Vendor professionals frequently provide a variety of services on behalf of community associations and individual homeowners. Under California’s Constitution, unpaid vendors possess a legal right to lien the property upon which they work for the value of their rendered services or furnished material.
AB 534 (Gallagher), effective January 1, 2018, seeks to clarify how mechanic’s liens are to be used in common interest developments by amending Civil Code Section 4615 and by adding new Civil Code sections.
Under existing law, if a vendor intends to preserve the ability to impose a mechanic’s lien at a later time for work performed at a property, then such entity must first secure advance authorization from the property owner. Similarly, under existing law, a vendor seeking to enforce its claim to payment by way of a mechanic’s lien must notify the owner of the property which will be subject to a lien.

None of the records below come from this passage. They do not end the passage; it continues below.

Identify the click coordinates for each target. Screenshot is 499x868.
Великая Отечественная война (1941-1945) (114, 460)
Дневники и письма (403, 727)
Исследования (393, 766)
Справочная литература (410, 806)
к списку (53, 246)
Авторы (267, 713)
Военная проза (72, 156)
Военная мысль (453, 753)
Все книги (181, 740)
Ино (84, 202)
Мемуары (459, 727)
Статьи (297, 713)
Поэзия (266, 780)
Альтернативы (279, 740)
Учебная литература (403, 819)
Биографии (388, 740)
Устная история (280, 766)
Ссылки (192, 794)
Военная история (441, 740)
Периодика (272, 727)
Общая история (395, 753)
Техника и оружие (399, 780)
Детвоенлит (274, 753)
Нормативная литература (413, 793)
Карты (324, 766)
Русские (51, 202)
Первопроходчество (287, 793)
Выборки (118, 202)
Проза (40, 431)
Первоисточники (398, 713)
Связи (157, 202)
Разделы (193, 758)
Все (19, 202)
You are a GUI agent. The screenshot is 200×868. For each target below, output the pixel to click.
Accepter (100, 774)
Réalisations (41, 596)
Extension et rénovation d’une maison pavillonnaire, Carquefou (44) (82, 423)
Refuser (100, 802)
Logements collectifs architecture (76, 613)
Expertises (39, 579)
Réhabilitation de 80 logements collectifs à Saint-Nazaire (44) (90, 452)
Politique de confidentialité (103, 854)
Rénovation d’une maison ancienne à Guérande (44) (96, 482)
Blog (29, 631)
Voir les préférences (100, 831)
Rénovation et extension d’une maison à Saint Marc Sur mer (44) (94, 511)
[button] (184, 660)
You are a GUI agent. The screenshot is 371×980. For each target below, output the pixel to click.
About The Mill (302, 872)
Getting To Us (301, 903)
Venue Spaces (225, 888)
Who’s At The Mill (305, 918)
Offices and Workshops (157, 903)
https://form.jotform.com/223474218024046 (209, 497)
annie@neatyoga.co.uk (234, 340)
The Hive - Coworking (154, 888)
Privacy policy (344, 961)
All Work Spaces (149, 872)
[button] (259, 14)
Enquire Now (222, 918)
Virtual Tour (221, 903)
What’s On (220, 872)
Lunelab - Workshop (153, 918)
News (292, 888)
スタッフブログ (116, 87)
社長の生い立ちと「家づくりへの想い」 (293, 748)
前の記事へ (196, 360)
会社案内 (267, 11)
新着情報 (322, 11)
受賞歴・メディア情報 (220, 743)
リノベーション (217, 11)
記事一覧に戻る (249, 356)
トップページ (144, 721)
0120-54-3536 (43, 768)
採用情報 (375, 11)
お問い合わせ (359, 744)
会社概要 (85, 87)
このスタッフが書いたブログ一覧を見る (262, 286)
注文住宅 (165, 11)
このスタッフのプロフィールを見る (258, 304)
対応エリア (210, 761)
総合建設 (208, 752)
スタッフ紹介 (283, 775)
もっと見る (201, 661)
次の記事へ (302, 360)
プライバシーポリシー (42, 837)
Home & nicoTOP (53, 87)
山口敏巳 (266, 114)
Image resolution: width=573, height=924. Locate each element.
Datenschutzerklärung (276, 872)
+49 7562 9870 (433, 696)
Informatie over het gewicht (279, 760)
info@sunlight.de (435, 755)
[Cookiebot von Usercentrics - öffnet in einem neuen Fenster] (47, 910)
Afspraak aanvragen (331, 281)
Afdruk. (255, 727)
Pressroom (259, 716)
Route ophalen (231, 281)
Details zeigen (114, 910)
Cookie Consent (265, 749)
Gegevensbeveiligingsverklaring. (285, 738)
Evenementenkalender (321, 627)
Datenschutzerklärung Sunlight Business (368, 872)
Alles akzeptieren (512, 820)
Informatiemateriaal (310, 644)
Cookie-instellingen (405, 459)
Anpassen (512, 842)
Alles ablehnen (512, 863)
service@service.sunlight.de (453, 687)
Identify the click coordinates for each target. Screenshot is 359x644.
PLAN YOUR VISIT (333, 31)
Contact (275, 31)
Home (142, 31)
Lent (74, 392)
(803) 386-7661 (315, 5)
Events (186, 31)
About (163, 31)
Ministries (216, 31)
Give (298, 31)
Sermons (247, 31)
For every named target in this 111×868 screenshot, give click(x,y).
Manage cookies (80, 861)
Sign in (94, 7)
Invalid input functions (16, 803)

In the context of community associations, ownership of common area property can take a variety of forms: that property can be owned by the association, or it can be owned by all of the homeowners jointly, as tenants in common. As such, the vendor is often burdened by the obligation to identify the legal owner of the common area property when attempting to obtain that advance authorization and when seeking to provide legal notice of an impending lien.
AB 534 circumvents the challenges associated with identifying property ownership by imputing association authorization for a common area improvement to all members, and by making the association the agent for the members for purposes of receiving notices and claims during the lien enforcement process.